Admittedly, too great a variation of a candidate's keep value from the elective value of unity may make it statisticly unrealistic to suppose that a safely elected candidate or a too little supported candidate can have those decisions reversed to, respectively, unelect or elect him.

Foot-note on the keep value of candidates without any votes:

The keep value of a candidate with zero votes is infinity ( ∞ ). The transfer value is ( zero minus the quota ) divided by zero. Zero goes into a number an infinite number of times. In this case, the numerator is a negative number, so the transfer value is minus infinity. The keep value equals one minus minus infinity, which equals plus infinity. Or, 1 - -∞ = ∞. This leads to the interesting convention that infinity minus infinity equals one: ∞ - ∞ = 1. This defies the common sense that infinity minus infinity should equal zero.

While infinities may not be unmanagable in an averaging count, like Binomial STV, it is simpler to do without them and they are not really needed or even justifiable. Every candidate might be deemed to have cast a vote of confidence in their candidature, just by standing. Every candidate should have at least one vote, if only their own. In public elections of any size, this is always the case. The problem of zero votes for a candidate could only crop up in small committee elections, where the candidates have been left out from the voting.

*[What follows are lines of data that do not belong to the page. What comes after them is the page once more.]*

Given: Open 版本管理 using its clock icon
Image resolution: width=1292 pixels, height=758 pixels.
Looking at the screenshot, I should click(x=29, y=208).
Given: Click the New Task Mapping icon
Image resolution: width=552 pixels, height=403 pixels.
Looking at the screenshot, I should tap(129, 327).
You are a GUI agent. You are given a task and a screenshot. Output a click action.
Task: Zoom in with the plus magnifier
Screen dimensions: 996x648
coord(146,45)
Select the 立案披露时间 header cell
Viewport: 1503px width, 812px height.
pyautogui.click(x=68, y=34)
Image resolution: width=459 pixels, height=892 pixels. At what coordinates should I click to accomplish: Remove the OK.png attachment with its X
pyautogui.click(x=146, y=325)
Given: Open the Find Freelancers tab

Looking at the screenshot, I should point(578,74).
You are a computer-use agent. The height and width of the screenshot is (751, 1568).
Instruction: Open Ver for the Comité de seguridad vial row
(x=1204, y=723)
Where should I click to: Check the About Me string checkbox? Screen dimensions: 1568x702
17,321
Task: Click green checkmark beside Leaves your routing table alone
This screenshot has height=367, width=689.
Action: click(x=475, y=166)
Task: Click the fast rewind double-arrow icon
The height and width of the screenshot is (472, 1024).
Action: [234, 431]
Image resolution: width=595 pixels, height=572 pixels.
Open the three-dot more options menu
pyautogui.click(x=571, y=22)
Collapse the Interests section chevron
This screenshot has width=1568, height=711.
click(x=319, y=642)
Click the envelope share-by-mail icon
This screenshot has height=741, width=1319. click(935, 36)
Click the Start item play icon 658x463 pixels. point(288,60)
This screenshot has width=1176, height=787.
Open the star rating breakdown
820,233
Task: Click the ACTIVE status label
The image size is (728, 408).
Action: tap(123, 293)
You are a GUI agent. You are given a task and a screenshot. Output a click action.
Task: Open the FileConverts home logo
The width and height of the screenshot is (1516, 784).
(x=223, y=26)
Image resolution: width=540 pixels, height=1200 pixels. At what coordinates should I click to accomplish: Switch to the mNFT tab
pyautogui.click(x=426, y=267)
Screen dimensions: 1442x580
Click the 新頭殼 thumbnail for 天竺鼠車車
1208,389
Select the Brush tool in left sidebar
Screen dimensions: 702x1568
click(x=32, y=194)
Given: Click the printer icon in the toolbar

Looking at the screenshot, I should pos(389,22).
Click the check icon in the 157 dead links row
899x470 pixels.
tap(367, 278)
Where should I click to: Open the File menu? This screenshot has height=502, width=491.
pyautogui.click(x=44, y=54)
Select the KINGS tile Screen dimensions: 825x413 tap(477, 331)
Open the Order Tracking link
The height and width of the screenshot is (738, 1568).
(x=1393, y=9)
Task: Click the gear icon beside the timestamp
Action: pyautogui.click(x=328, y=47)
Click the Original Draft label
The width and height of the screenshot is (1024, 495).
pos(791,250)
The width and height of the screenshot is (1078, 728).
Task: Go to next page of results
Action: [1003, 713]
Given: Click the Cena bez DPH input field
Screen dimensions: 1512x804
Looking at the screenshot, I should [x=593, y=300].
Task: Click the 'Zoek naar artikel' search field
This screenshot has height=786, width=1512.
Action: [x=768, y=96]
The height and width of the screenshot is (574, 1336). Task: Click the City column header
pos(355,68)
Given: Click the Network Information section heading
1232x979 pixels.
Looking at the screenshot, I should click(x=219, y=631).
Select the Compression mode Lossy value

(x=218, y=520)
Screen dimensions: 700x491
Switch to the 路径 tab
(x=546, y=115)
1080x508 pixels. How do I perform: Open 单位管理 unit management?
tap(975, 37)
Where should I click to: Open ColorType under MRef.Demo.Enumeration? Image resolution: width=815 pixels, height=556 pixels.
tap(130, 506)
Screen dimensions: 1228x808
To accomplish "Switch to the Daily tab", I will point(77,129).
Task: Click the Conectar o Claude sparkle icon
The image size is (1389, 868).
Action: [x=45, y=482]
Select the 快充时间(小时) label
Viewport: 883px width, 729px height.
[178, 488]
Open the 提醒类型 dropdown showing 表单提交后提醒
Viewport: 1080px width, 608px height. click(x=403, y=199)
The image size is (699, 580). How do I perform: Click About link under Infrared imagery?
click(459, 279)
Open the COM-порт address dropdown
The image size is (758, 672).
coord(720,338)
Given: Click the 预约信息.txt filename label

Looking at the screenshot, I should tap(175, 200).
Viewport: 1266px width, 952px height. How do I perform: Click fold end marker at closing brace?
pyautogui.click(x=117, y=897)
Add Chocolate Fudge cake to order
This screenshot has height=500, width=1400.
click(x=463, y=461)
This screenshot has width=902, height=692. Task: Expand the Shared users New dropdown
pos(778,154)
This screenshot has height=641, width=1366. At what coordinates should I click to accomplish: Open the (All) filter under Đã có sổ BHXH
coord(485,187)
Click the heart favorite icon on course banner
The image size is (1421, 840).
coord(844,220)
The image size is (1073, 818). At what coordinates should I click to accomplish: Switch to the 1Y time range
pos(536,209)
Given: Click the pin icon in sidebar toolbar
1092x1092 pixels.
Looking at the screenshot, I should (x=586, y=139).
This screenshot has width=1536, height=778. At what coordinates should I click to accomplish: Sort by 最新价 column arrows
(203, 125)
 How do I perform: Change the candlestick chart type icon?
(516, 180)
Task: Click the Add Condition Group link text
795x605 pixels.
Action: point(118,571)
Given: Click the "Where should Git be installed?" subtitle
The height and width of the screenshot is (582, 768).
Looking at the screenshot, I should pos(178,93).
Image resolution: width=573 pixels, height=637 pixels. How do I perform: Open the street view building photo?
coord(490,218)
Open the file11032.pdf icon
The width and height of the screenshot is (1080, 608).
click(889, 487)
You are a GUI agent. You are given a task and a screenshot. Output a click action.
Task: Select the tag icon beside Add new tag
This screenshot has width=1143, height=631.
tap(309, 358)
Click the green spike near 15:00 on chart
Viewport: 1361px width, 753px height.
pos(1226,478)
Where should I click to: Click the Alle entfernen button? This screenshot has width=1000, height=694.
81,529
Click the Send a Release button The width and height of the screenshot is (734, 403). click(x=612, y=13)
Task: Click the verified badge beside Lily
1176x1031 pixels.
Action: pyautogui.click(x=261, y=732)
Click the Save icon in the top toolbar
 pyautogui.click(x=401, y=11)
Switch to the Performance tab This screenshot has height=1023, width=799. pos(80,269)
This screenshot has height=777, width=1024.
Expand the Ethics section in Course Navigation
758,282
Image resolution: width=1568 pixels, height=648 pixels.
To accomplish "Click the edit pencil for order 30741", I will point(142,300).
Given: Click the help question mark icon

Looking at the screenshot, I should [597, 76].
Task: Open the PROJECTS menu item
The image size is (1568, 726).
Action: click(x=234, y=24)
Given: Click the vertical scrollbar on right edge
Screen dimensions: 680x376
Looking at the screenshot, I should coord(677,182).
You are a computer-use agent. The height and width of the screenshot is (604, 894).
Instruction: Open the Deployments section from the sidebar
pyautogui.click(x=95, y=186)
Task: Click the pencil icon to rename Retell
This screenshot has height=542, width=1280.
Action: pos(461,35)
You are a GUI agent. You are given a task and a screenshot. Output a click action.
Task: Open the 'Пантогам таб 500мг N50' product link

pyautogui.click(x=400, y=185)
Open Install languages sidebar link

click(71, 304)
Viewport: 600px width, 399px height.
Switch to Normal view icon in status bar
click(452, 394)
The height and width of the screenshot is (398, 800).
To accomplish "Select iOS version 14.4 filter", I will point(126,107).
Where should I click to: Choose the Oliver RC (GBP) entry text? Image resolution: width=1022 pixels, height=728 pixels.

One vote is enough to reduce the candidate's keep value from infinity to the mere size of the quota. That is the transfer value for a candidate with one vote is: ( 1 - the quota )/1. Therefore, the keep value is 1 - ( 1 - the quota ), which equals the quota. This limit on the size of the keep values, in Binomial STV, makes for a neater comparison between the candidates' keep values, without rather meaningless infinities obtruding.

Richard Lung.
13 december 2005;
minor modification, 2 January 2006; 26 february 2007.